_THE PROBLEM_:
Copy each of the records exactly; leave nothing out.

DATA EXCERPTS below:

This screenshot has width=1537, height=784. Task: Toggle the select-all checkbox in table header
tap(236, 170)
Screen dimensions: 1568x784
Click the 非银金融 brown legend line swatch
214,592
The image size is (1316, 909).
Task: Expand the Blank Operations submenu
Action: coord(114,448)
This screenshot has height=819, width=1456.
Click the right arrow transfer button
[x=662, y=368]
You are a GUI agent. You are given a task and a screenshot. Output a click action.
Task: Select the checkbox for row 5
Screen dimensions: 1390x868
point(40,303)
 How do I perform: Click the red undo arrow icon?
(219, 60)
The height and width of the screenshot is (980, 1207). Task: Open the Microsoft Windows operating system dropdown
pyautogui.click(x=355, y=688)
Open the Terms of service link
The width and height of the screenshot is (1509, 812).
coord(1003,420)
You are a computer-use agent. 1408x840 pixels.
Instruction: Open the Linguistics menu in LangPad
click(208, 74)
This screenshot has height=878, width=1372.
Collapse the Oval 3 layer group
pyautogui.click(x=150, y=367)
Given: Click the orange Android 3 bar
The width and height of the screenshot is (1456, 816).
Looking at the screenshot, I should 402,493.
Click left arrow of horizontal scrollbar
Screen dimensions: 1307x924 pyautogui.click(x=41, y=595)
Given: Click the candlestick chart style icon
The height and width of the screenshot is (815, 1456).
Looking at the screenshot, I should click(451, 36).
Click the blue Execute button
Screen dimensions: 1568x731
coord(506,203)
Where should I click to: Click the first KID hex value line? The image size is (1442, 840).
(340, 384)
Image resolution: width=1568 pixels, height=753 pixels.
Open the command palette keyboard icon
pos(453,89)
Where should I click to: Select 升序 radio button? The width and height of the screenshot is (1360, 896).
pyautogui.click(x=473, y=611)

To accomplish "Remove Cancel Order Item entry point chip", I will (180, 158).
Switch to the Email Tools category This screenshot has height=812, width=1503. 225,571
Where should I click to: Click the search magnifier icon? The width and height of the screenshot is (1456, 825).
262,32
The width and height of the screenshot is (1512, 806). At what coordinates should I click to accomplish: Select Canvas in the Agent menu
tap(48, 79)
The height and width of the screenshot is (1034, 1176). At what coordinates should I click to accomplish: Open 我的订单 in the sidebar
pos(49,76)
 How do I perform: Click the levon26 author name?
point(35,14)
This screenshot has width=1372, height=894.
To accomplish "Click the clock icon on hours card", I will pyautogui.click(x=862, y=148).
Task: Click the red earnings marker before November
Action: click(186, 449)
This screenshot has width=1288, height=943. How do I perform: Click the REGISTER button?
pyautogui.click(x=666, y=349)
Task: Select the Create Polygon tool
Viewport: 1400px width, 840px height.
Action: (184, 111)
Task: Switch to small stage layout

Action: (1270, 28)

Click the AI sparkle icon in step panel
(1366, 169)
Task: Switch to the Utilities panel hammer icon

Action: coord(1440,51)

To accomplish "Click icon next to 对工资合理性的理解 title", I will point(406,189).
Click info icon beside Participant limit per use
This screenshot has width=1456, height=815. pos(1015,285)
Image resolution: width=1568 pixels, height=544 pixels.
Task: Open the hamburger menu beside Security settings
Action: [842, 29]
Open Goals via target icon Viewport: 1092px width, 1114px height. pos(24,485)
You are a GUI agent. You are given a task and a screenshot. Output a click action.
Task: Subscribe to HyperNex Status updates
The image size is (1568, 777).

End of DATA EXCERPTS.

_RESULT OF THE EXERCISE_:
This screenshot has width=1537, height=784. Task: Toggle the select-all checkbox in table header
tap(236, 170)
Screen dimensions: 1568x784
Click the 非银金融 brown legend line swatch
214,592
The image size is (1316, 909).
Task: Expand the Blank Operations submenu
Action: coord(114,448)
This screenshot has height=819, width=1456.
Click the right arrow transfer button
[x=662, y=368]
You are a GUI agent. You are given a task and a screenshot. Output a click action.
Task: Select the checkbox for row 5
Screen dimensions: 1390x868
point(40,303)
 How do I perform: Click the red undo arrow icon?
(219, 60)
The height and width of the screenshot is (980, 1207). Task: Open the Microsoft Windows operating system dropdown
pyautogui.click(x=355, y=688)
Open the Terms of service link
The width and height of the screenshot is (1509, 812).
coord(1003,420)
You are a computer-use agent. 1408x840 pixels.
Instruction: Open the Linguistics menu in LangPad
click(208, 74)
This screenshot has height=878, width=1372.
Collapse the Oval 3 layer group
pyautogui.click(x=150, y=367)
Given: Click the orange Android 3 bar
The width and height of the screenshot is (1456, 816).
Looking at the screenshot, I should 402,493.
Click left arrow of horizontal scrollbar
Screen dimensions: 1307x924 pyautogui.click(x=41, y=595)
Given: Click the candlestick chart style icon
The height and width of the screenshot is (815, 1456).
Looking at the screenshot, I should click(451, 36).
Click the blue Execute button
Screen dimensions: 1568x731
coord(506,203)
Where should I click to: Click the first KID hex value line? The image size is (1442, 840).
(340, 384)
Image resolution: width=1568 pixels, height=753 pixels.
Open the command palette keyboard icon
pos(453,89)
Where should I click to: Select 升序 radio button? The width and height of the screenshot is (1360, 896).
pyautogui.click(x=473, y=611)

To accomplish "Remove Cancel Order Item entry point chip", I will (180, 158).
Switch to the Email Tools category This screenshot has height=812, width=1503. 225,571
Where should I click to: Click the search magnifier icon? The width and height of the screenshot is (1456, 825).
262,32
The width and height of the screenshot is (1512, 806). At what coordinates should I click to accomplish: Select Canvas in the Agent menu
tap(48, 79)
The height and width of the screenshot is (1034, 1176). At what coordinates should I click to accomplish: Open 我的订单 in the sidebar
pos(49,76)
 How do I perform: Click the levon26 author name?
point(35,14)
This screenshot has width=1372, height=894.
To accomplish "Click the clock icon on hours card", I will pyautogui.click(x=862, y=148).
Task: Click the red earnings marker before November
Action: click(186, 449)
This screenshot has width=1288, height=943. How do I perform: Click the REGISTER button?
pyautogui.click(x=666, y=349)
Task: Select the Create Polygon tool
Viewport: 1400px width, 840px height.
Action: (184, 111)
Task: Switch to small stage layout

Action: (1270, 28)

Click the AI sparkle icon in step panel
(1366, 169)
Task: Switch to the Utilities panel hammer icon

Action: coord(1440,51)

To accomplish "Click icon next to 对工资合理性的理解 title", I will point(406,189).
Click info icon beside Participant limit per use
This screenshot has width=1456, height=815. pos(1015,285)
Image resolution: width=1568 pixels, height=544 pixels.
Task: Open the hamburger menu beside Security settings
Action: [842, 29]
Open Goals via target icon Viewport: 1092px width, 1114px height. pos(24,485)
You are a GUI agent. You are given a task and a screenshot. Output a click action.
Task: Subscribe to HyperNex Status updates
The image size is (1568, 777).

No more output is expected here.